"I was disappointed in the actions of coach Pearl that led to his suspension and ultimate dismissal, but he will soon complete the requirements of his NCAA penalties," Slive said. "I have every expectation that he has learned his lesson and will run Auburn's basketball program in accordance with these expectations."
Auburn hired former NCAA director of enforcement David Didion as an associate athletic director for compliance in April 2013.
Pearl, who is 231-99 in Division I, has been working in private business in Knoxville, Tenn., and for ESPN. He has led eight of his 10 Division I teams to the NCAA tournament, including twice in four seasons at Wisconsin-Milwaukee and led Division II Southern Indiana to a national title in 1995.

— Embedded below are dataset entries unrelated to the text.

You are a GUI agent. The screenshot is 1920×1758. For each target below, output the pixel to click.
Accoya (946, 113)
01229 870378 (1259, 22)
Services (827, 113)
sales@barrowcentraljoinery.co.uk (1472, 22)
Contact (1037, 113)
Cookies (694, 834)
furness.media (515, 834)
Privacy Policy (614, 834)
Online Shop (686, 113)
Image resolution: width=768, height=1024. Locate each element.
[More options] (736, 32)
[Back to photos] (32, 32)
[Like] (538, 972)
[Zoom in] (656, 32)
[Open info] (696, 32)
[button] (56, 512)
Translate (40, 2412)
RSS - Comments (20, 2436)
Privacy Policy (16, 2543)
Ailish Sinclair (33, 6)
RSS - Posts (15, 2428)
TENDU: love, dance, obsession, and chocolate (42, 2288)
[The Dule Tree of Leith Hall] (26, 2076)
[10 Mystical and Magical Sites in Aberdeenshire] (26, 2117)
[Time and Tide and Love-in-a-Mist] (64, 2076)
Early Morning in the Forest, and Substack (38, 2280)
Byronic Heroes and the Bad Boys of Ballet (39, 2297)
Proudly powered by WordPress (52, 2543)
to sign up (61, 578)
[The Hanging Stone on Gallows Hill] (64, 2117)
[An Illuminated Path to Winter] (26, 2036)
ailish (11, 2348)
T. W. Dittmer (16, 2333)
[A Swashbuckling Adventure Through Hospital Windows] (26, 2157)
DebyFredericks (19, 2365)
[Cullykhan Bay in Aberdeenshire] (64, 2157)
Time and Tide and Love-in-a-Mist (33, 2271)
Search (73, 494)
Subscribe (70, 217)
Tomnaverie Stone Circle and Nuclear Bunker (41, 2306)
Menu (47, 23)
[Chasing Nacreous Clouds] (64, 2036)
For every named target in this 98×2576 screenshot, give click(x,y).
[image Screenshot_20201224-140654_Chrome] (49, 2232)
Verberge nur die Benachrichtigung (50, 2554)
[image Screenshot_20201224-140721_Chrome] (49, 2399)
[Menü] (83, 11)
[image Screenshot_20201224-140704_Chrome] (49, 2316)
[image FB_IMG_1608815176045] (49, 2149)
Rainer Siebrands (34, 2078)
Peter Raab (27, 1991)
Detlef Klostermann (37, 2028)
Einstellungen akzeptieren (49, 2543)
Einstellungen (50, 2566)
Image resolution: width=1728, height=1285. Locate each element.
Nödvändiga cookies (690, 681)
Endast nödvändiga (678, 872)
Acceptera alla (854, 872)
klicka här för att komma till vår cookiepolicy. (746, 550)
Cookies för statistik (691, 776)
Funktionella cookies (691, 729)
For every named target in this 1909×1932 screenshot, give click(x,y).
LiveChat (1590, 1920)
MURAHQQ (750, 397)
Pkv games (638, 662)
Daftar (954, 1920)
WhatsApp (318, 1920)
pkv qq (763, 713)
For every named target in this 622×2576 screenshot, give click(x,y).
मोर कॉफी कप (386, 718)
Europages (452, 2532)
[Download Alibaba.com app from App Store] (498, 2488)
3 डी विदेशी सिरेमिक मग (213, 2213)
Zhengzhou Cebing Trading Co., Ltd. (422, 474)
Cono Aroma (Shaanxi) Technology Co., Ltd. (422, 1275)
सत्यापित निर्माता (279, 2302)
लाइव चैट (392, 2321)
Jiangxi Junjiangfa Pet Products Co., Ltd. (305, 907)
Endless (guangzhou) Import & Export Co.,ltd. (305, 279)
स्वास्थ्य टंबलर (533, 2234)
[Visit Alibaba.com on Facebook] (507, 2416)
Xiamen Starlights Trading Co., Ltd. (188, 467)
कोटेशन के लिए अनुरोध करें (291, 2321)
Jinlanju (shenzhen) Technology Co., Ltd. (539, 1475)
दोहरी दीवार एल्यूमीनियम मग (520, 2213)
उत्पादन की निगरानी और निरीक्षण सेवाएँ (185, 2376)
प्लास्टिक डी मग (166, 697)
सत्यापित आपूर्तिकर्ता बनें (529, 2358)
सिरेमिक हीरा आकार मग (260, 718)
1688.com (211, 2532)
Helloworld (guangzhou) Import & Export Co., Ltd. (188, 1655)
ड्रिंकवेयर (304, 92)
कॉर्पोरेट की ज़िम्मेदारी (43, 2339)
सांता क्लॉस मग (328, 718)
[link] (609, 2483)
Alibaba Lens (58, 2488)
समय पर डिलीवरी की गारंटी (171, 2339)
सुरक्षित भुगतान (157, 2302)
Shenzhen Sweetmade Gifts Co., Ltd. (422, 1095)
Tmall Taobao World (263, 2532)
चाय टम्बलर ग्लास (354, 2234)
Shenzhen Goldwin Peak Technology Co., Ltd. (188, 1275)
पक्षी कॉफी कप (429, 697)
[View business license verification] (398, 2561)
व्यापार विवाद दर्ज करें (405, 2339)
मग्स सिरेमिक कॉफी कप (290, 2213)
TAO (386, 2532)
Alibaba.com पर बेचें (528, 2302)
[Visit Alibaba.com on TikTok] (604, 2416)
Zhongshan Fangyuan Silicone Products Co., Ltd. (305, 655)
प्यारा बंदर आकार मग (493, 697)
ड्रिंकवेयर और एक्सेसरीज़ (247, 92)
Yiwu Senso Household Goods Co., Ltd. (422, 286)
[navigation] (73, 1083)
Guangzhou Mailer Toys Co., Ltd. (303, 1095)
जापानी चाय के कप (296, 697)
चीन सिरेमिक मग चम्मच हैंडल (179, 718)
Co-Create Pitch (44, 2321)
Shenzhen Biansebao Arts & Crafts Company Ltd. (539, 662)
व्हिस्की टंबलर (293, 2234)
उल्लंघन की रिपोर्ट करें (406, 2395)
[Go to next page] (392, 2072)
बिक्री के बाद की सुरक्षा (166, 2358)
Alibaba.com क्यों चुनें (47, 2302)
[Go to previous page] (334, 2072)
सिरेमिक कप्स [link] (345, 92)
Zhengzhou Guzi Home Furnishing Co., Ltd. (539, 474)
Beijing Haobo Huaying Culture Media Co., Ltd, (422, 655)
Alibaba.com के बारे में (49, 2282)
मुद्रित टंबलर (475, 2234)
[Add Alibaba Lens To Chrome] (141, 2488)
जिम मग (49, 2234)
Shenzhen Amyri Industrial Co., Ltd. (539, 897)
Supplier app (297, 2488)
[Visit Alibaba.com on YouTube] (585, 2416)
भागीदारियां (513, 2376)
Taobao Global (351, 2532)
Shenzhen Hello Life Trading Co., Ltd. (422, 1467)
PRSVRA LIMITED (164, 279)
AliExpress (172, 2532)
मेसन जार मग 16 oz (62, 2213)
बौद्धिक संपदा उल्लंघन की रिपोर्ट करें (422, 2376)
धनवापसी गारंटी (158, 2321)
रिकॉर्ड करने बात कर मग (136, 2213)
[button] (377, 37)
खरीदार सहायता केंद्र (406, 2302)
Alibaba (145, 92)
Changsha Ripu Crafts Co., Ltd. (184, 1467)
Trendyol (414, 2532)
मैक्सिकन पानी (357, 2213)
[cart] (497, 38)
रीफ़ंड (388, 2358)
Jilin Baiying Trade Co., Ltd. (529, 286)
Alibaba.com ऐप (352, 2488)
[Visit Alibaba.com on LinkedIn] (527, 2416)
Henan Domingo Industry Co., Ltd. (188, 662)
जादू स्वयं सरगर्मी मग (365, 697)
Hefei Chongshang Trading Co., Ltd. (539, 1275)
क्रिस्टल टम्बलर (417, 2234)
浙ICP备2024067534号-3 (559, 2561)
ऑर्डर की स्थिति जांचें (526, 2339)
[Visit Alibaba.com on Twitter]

Pearl led the Volunteers to the Sweet Sixteen four times and they made the Elite Eight in 2010.
Pearl inherited a Tennessee team that went 14-17 and lost its top two scorers, and took the Vols to a 22-8 record in his debut season, 2005-06.
Only North Carolina's Roy Williams reached 300 career wins faster among NCAA coaches.
The last seven Auburn coaches have left with losing marks in the league, dating back to the Joel Eaves era from 1949-63. Pearl takes over a team that went 14-16 and loses three starters, including leading scorer Chris Denson.
That didn't take away from his joy of being "baack."
"I'm truly humbled and I'm blessed to have this opportunity," Pearl said. "It's been a long three years being away from the game. One of the things that I just want to tell you is as a coach and even as a father, when I made the mistakes I made at Tennessee, I let a lot of people down.
"That's why I still walk around with pain."